The cruise line originally planned to launch from the Gangplank Marina at Southwest D.C.’s waterfront. But a few months ago, after deciding that parking spaces at the Waterfront were too costly, Odyssey dumped the Gangplank plan and instead proposed to set sail from Oronoco Bay in Old Town Alexandria.

The company might have expected a friendly reception for its short-term, upscale tours. After all, tourists willing to pay $100 a plate for a dinner cruise might tarry near the Odyssey III’s dock, spending money while waiting for their ship to come in. The cruise line estimates that the boat will create 230 new jobs.

But Alexandria has had enough economic development, thank you. Old Town residents, who feared the boat would aggravate the area’s chronic congestion and parking shortages, opposed the project. Odyssey Cruises was at sea again, forced to reconsider a D.C. port of call.

Odyssey Cruises turned back to the District, once again hoping to run its lunch, brunch, dinner, and midnight cruises out of the Gangplank Marina. But though Southwest Washington is far hungrier for economic development than Alexandria, there’s been no welcoming party at the dock. Opponents fear that the boat will exacerbate the waterfront’s parking shortage, and that drunken diners who disembark at 2 a.m. will annoy residents.

Le Eckles, a Ward 2 Advisory Neighborhood Commissioner, heads local opposition to the Odyssey III. “Have you seen it?” she asks. “It’s huge! It’s the equivalent of taking a 600-person occupancy building and dropping it by helicopter, with no hearings, no zoning debates. And no one has ever presumed to bring a 600-person building with no additional parking.”

Odyssey Cruises’ management defends its plan. Gangplank Marina proposes to set aside 60 of its own parkingspaces for Odyssey III passengers, and the cruise line will purchase another 140 contract spaces from surrounding businesses. Passengers can also get to the boat via taxi, tour bus, or Metro.

“It’s in our own best interest to make sure our customers have enough parking,” says Odyssey General Manager Steve Glass. “They’re paying $100 a person. If they miss the boat because they can’t find a space, you know they’re going to call me.”

But Eckles is unappeased. She doubts that Gangplank can assign or sell spaces required for its own business licenses to another company. She also cites fire-safety concerns about the companies’ proposal to pack cars tightly in front of the marina.

Besides parking, Eckles worries about the Odyssey III‘s potential to bring riverboat gambling to her neighborhood. Once the city permits one luxury liner to lease space along the waterfront, others might follow in the hopes of one day converting their crafts into floating casinos. Though Glass says Odyssey Cruises has offered to sign a statement swearing that its boat would never be used for noncharity gaming, Eckles believes the agreement wouldn’t be binding if riverboat gambling was approved in a city referendum.
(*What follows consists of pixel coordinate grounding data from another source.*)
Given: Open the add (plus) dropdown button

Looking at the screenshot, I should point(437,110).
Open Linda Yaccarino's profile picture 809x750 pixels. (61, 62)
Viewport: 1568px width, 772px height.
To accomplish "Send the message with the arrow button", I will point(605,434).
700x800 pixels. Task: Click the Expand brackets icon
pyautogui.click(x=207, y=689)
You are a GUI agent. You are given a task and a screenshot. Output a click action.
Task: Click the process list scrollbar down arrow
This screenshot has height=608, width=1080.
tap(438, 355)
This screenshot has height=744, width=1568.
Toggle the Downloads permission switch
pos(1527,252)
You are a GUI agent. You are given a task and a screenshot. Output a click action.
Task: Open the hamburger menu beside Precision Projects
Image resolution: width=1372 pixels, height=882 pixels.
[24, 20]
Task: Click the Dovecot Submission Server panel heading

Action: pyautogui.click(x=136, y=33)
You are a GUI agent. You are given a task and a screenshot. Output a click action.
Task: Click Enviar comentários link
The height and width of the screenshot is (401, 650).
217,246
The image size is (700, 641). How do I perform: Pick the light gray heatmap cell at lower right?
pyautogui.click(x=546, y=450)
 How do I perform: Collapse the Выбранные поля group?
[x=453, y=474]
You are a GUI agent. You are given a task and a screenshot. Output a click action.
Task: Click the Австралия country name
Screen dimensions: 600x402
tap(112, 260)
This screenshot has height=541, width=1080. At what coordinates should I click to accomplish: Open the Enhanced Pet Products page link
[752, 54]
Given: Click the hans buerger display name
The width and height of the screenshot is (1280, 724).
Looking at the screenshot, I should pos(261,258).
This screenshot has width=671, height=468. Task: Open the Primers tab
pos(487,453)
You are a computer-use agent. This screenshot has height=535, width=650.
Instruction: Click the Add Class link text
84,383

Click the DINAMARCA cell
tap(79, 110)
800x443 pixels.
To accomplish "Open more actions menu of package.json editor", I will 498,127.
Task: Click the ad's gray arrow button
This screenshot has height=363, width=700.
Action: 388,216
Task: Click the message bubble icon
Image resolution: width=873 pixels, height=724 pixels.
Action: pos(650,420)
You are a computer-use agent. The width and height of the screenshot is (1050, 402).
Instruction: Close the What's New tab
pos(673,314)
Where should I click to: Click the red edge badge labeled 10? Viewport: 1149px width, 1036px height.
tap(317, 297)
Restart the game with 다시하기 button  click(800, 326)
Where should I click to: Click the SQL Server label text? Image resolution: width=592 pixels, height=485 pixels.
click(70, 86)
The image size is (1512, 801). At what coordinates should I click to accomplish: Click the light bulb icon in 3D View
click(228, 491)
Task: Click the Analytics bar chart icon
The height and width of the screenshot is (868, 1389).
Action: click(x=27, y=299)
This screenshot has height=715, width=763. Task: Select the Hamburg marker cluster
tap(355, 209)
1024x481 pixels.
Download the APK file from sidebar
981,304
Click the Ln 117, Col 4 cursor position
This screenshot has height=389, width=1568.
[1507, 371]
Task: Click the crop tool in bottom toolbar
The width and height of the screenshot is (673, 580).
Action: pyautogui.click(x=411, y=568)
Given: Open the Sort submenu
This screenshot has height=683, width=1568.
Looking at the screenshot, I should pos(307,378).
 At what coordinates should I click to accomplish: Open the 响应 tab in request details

Odyssey Cruises has circumnavigated both public scrutiny and municipal regulations, says Eckles. According to D.C. law, boats anchoring in the District to do business are supposed to get permission from the mayor. “That sounds good,” she says, “but you know Marion. He’ll write permission on the back of a cocktail napkin.” Fortunately, she says, the mayor can only give permission after Advisory Neighborhood Commission-sponsored public hearings.

“If the people are in favor of the project, I have no problem. I’m democratically elected, I live by the majority vote,” says Eckles.

Usually, parking dilemmas and other such intricacies of new developments are hashed out in zoning hearings long before construction begins. But the Odyssey III is built. Once it passes ongoing Coast Guard sea trials, it will sail from Louisiana, around the Florida peninsula, navigating the Intracoastal Waterway until it arrives in D.C. sometime in early June.

“It’s coming,” says Glass.

“It’s not coming,” says Eckles. At least, she adds, not without public hearings.